Your task: Please count every line of the following material that holds "screenshot" and give the total alone.

Given information:
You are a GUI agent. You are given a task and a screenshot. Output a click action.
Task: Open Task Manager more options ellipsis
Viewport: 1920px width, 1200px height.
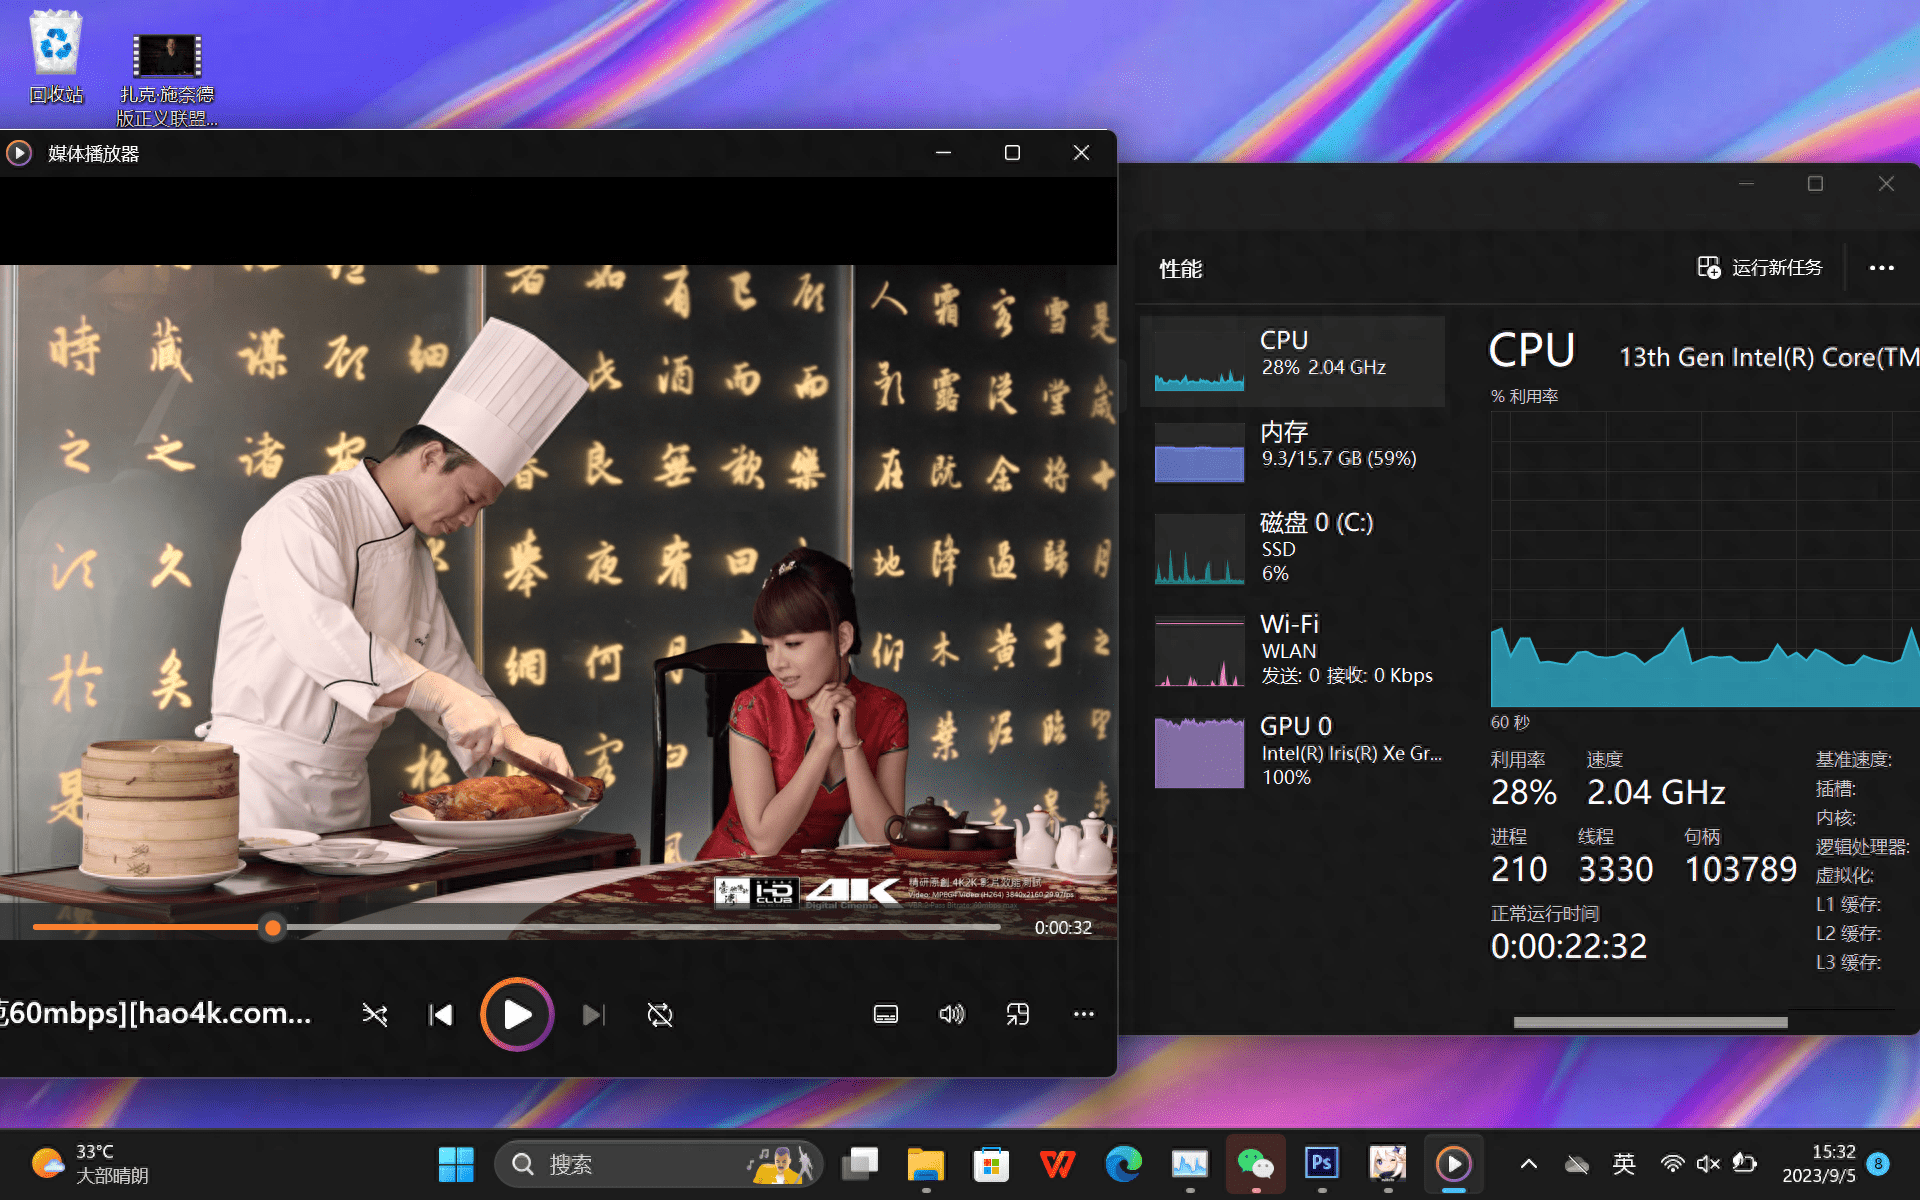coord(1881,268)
---
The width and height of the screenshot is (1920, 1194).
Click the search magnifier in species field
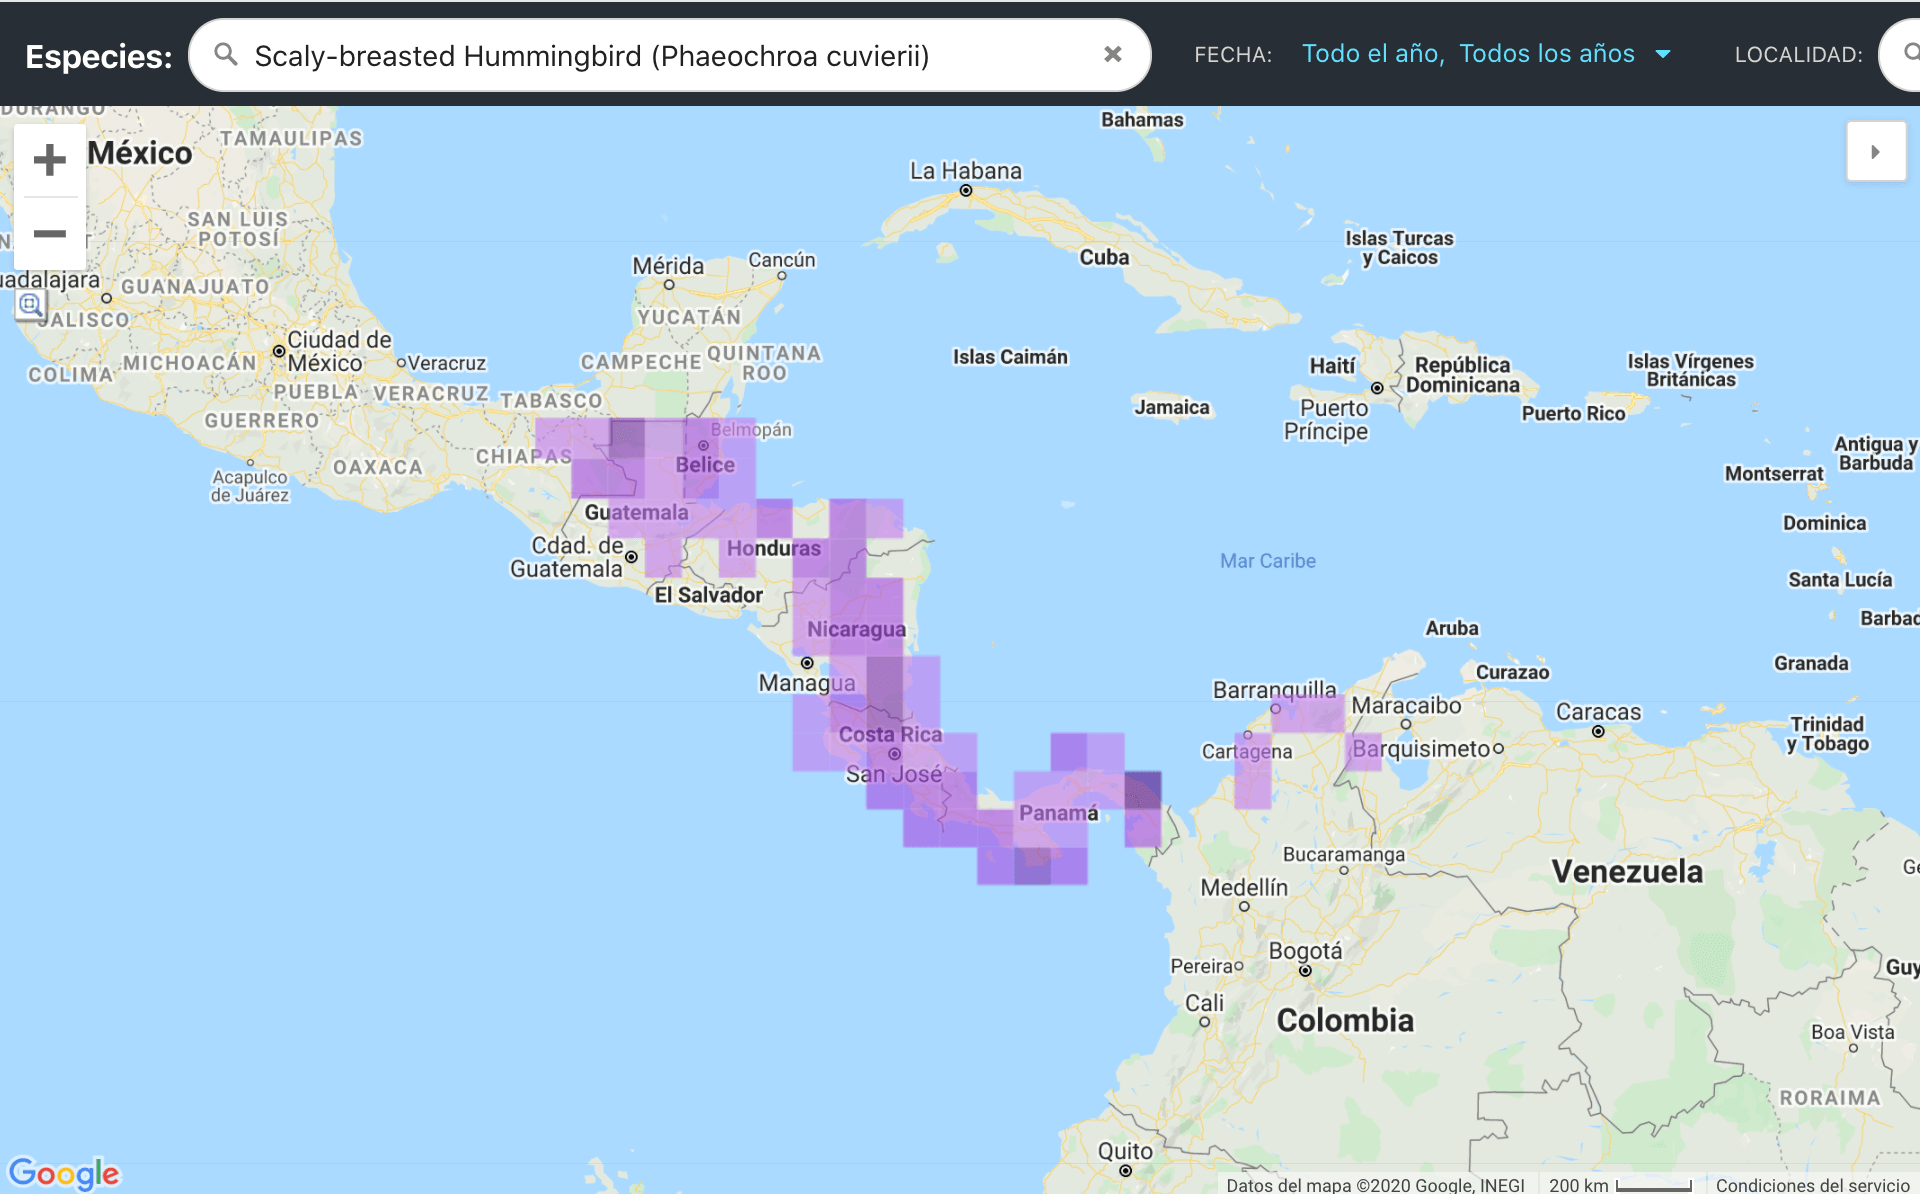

Answer space: 2